The other new program is called Agricultural Risk Coverage, which makes up a certain percentage of farm revenues if they fall below historic benchmarks, either for an individual farm operation, or for all the farms in a county. The program is meant to cover shallow losses – up to 10 percent – which wouldn’t normally be covered by crop insurance.
Taxpayers are expected to save about $16.6 billion over the next 10 years from the switch away from direct payments, a factor which weighed heavily the final passage of the bill.
Matt Erickson, an America Farm Bureau Federation economist, said the reference prices were negotiated, as part of the overall farm bill package.
“This was probably done with [Congressional Budget Office] constraints in place,” Erickson said, adding that every bill now has to be “scored,” to indicate what impact it will have on the national deficit.
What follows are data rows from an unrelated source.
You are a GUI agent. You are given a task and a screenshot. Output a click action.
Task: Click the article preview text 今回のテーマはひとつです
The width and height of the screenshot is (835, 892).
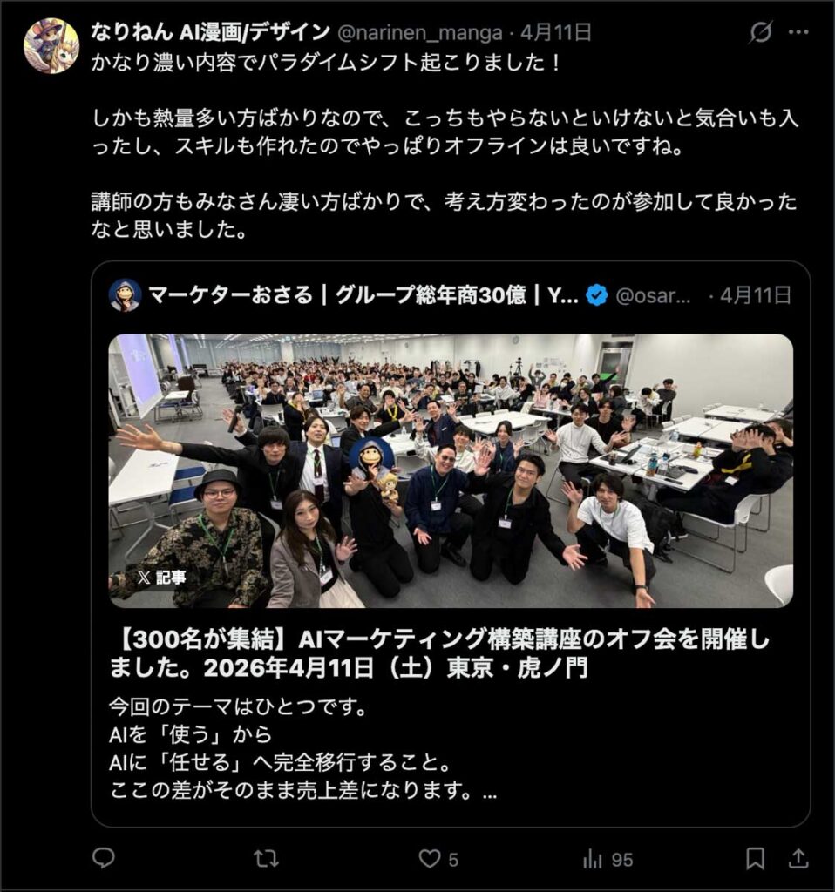[238, 707]
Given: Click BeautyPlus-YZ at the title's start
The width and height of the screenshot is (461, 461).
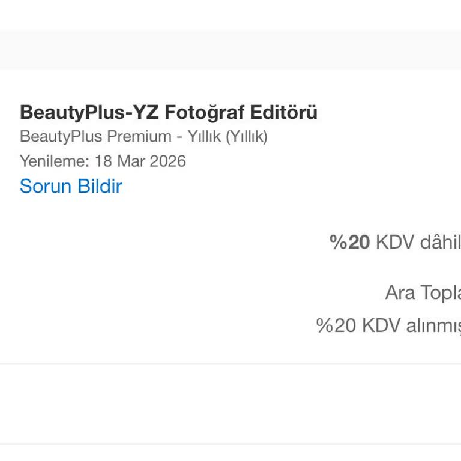Looking at the screenshot, I should click(x=89, y=112).
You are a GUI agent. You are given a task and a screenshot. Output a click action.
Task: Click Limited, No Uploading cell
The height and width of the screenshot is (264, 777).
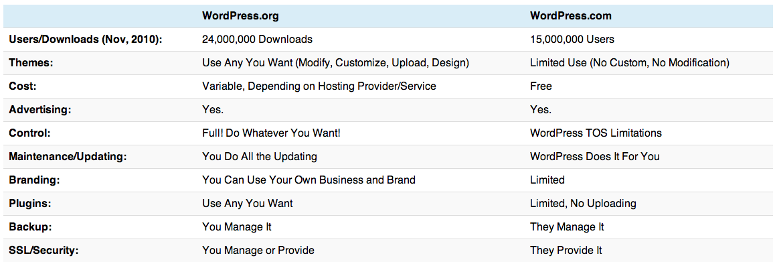click(583, 204)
“We have over $17.3 trillion in debt, and the budget impacts are real,” Erickson said. “This was a very difficult farm bill to get done.”
Farmers will have most of this year to decide which program — ARC or PLC — they’ll choose. The purpose of Thursday’s meetings, held in Rochester and Indianapolis, with a third meeting for southern Indiana farmers Friday, was to give farmers more information on the new programs.
Once a farmer chooses a program, he or she will be locked in for at least the next five years, adding a bit of pressure to the decision.
John Anderson, deputy chief economist with the Farm Bureau Federation, said the ARC program will probably be preferable for most farmers in this part of the state.
How closely an individual farm’s revenues mirror farm revenues across that farm’s home county will probably determine whether a farmer should choose the ARC program with county-wide benchmarks, Anderson added.
Roberts said he’s so unsatisfied with the new programs, he’s considering whether or not he’ll even sign up.
“It’s a huge sacrifice farmers are making to reduce the national debt,” Roberts said. “Even though the ag economy is really good, all of these programs are beating it down … it’s not a good scenario, going into the next five years.”